Certains vont pleurer… moi, j’envie ce prêtre qui vient de célébrer sa dernière messe.
Lorsque vous visitez un vieux cimetière, allez près de la grande croix en son centre. Regardez autour de vous. La tombe la moins bien entretenue, cette tombe qui n’est pas fleurie et qui semble oubliée est celle d’un prêtre. Le jour de son enterrement, le nombre des assistants était inversement proportionnel au nombre des années qu’il avait passées sur cette terre.
Hier un prêtre est mort. Monsieur l’abbé Simoulin est mort. Il avait été quelques années l’aumônier à Romagne, il y a longtemps, et le pasteur de nos âmes.
Certains vont pleurer… moi, j’envie ce prêtre qui vient de célébrer sa dernière messe. Noli tangere Christos meos… Christos meos, le prêtre est l’oint de Jésus, il est à Lui, sa vie Lui appartient. Il est son oint pour l’Éternité.

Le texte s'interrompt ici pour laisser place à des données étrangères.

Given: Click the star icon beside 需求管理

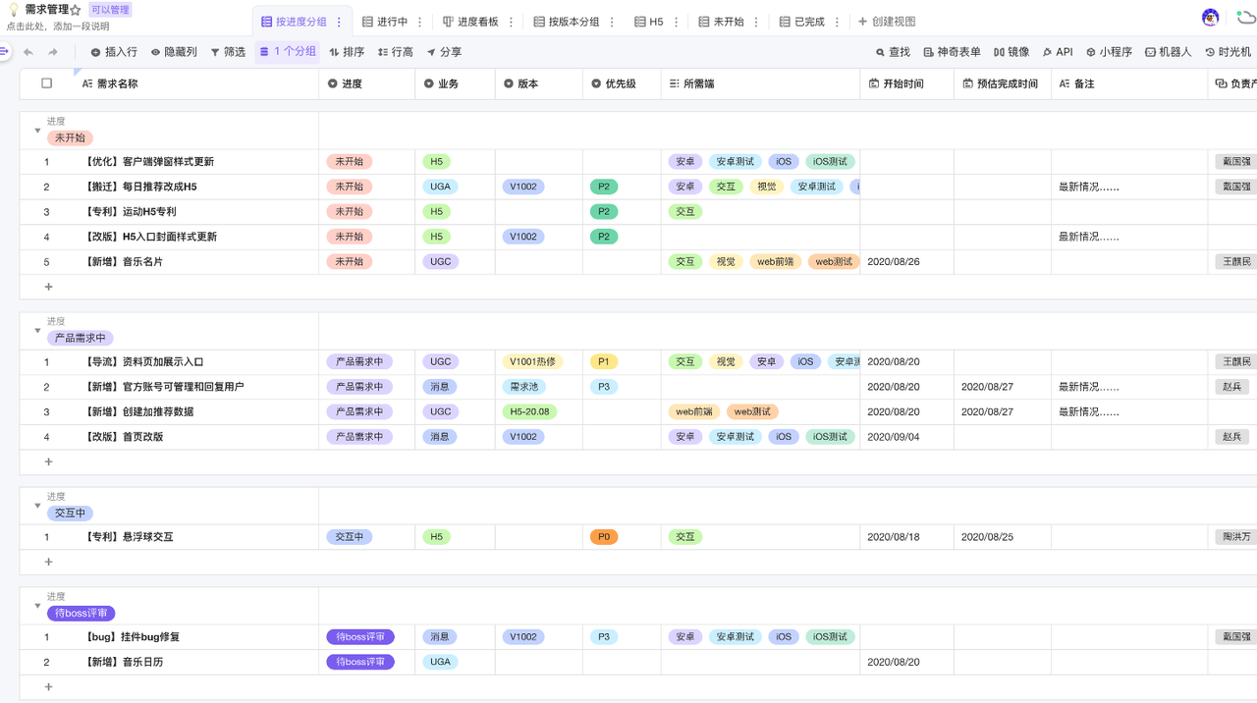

La grande idée qui explique et domine la vie d’un prêtre, est d’être à Jésus une humanité de surcroît pour continuer l’œuvre rédemptrice. L’action sacerdotale était pour cet homme, une longue mort à lui-même, et sa mort fut, bien plus que sa vie même, une action sacerdotale, un sacrifice, la consommation de tous ses rêves, le don total de lui-même, supérieur à la sainteté et à la valeur rédemptrice de sa vie.

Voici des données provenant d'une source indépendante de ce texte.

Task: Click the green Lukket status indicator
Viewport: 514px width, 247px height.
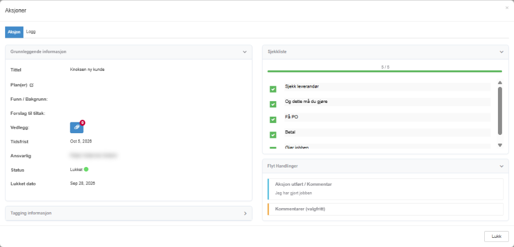Action: coord(86,169)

Je pense que c’était ce que vivait monsieur l’abbé, que c’était pourquoi il avait essayé de vivre comme Jésus, et donc de mourir comme Jésus… a‑t-il seulement essayé ? Non, chaque jour de sa vie de prêtre, il a dit la messe, c’est-à-dire qu’il a réactualisé sur l’autel, par son être, la mort de Jésus. Sa vie était une messe, sa mort fut en quelque sorte la dernière messe de cette terre, avant la messe éternelle du Ciel.
Le premier mystère de Notre Seigneur Jésus-Christ est celui de sa mission, mission mystérieuse. Jésus est envoyé par son Père. Il sort en quelque sorte du sein de la Sainte Trinité, dans sa création, au milieu des êtres qu’il a créés, pour réaliser sa présence, pour habiter au milieu d’eux.
Comme vous m’avez envoyé dans le monde, je les ai envoyés, dit Notre Seigneur en parlant à son Père de ses apôtres dans la magnifique prière sacerdotale. Le grand mystère d’une Personne divine venant en ce monde, au milieu de ses créatures, est aussi le mystère du prêtre : Comme mon Père m’a envoyé, moi aussi je vous envoie.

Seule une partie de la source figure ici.